Interviewing LuAnn Pannunzio
The more I blog about tea and literature the more I meet other tea sipping bookworms like myself who confess to not just sipping the beverage but also reading about tea. I find myself turning the pages of the most complex of tea books that describe proper tea preparation, recount tea history or even define tea verbiage. Recently, however, I fell upon a cute little (it truly is little; perfect for your tea tray) book that happened to be more rousing than all the books on tea that I have read so far.
Tea-spiration by LuAnn Pannunzio from The Cup of Life was simply inspiring. I just had to reach out to LuAnn herself to ask if she would be interested in a Blogview so that we tea sipping bookworms could be further inspired by the inspiration that inspired her to write Tea-spiration!
In the Interview below, you will discover LuAnn’s introduction to writing, why she chose to avoid certain tea topics, what her intent is for the reader and much more.

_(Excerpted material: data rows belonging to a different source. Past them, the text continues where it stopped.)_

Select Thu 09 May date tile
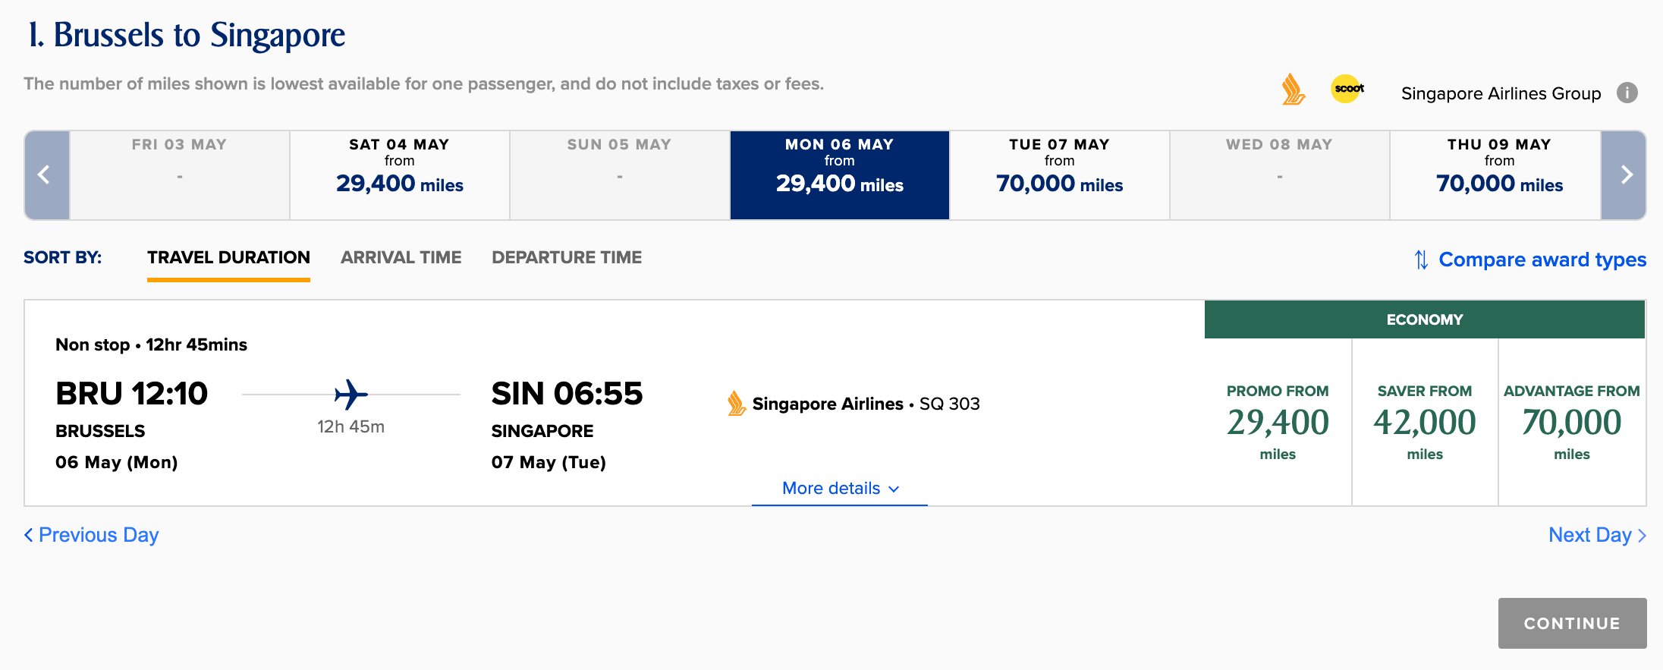 (1498, 175)
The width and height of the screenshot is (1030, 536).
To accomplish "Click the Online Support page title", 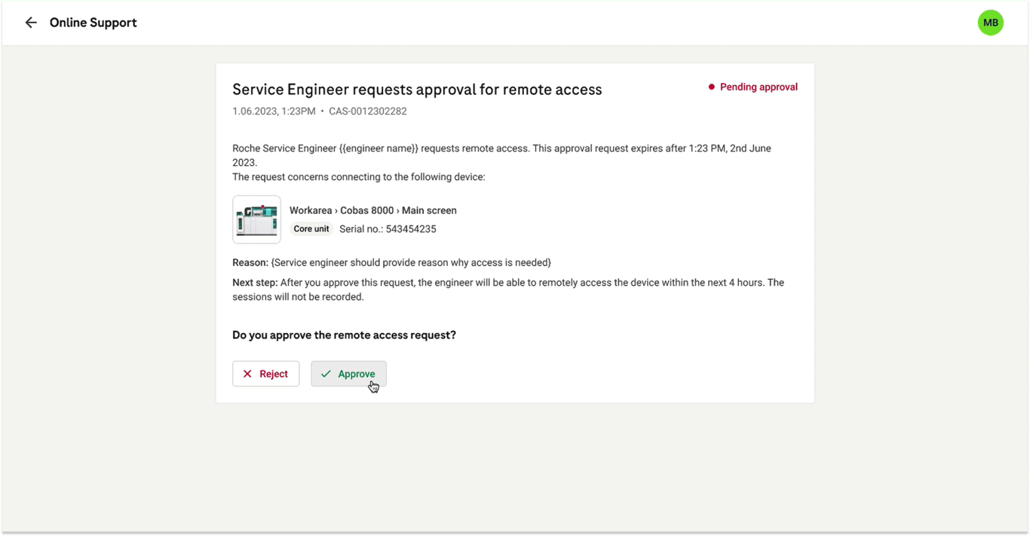I will (x=93, y=23).
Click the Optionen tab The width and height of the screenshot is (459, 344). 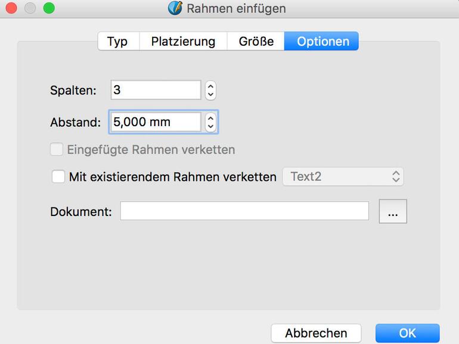[x=322, y=41]
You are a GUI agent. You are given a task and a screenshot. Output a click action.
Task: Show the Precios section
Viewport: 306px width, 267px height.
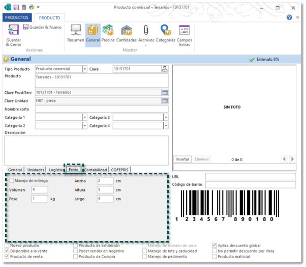pyautogui.click(x=108, y=30)
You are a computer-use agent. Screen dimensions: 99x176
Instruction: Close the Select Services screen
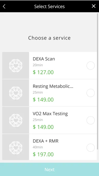coord(94,6)
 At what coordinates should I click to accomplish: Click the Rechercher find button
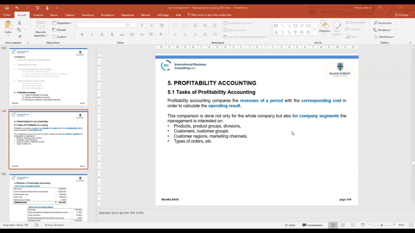coord(383,23)
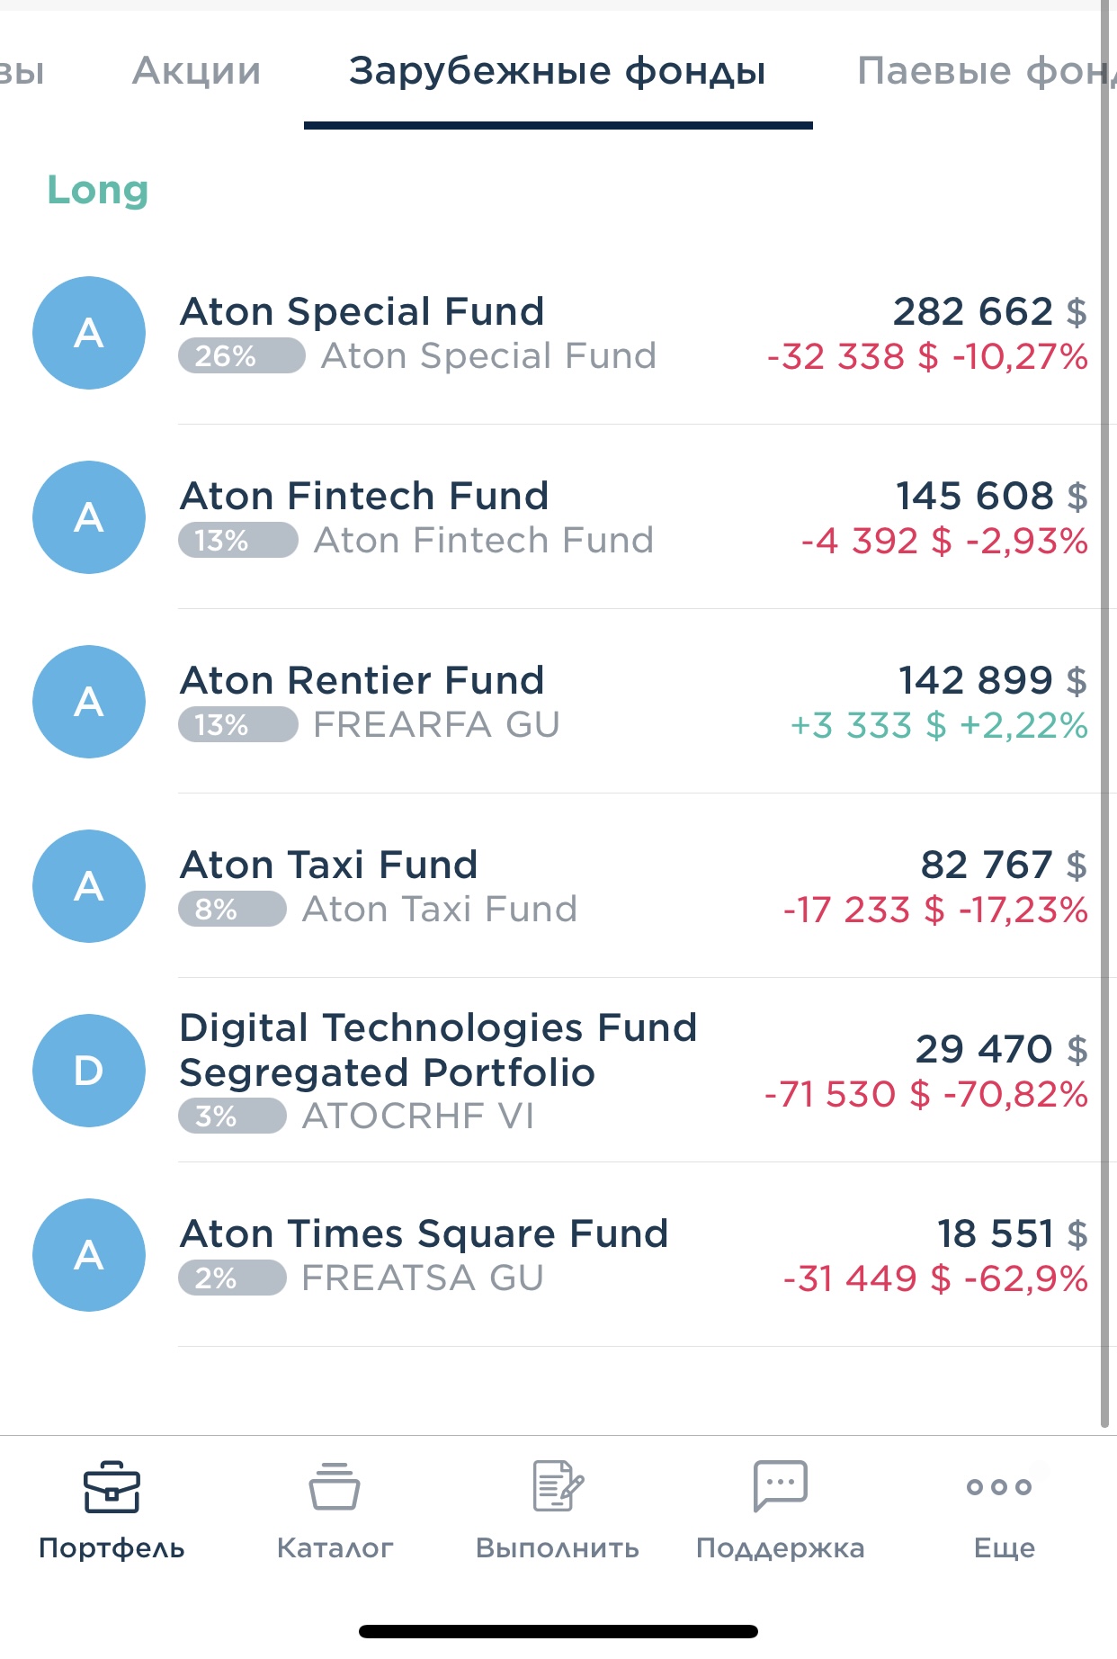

At the end of the Interview, I am sure that like me, you will be sip-ly inspired.
- bio derived from LuAnn Pannunzio Amazon Author Page
Gabie: In Tea-spiration, you speak a little on your early experience with tea and you take us back to your very first sip of a strawberry flavored blended black tea, however, now that you have brought us this wonderful read I am curious to know; when was your earliest experience with writing?
LuAnn Pannunzio: My earliest experience with writing was in elementary school as I would always seem to have book writing projects. I remember one of the first little books I created for an assignment was actually on my relationship with my sister Luciana (the person who I dedicated Tea-spiration too, along with tea lovers everywhere!).
I enjoyed writing about anything and everything and would always keep journals. They were a good way to express my thoughts on paper whenever I could. I made sure to enroll in any possible writing courses throughout my school life and in high school is when I learned more about blogs and created my first one. I have gone through many blogs before I created one just dedicated to tea back in 2011. So that is how The Cup of Life was born!
Gabie: I see, now I understand why your writing style is so personal and inviting in Tea-spiration, just like a journal willingly shared.
Tea-spiration is quite an inspirational read which comes as no surprise considering the title. Yet, what does come as a surprise is how inspirational Tea-spiration is to, not just tea enthusiasts, but everyone. Was it difficult to write in such a way that would inspire everyone? Did you have to choose your words carefully?
LuAnn Pannunzio: I’m happy that you think that because that was the ultimate goal. I wanted to write a book that was tea related, but at the same time, I wanted it to be done in a way that it could be for anyone really. And if I turned anybody into a tea lover that wasn’t already, even better! (smiling)
I didn't want it to seem like it was a book that only major tea enthusiasts would enjoy. If you're more of a casual tea drinker, or someone who just loves Red Rose tea bags, this book is definitely still meant for you! However, with that came some challenges. I definitely felt like I had to choose my words carefully because I really didn't want Tea-spiration to seem preachy. I wrote in a way so that it would hopefully not seem too spiritual or difficult for anyone to follow.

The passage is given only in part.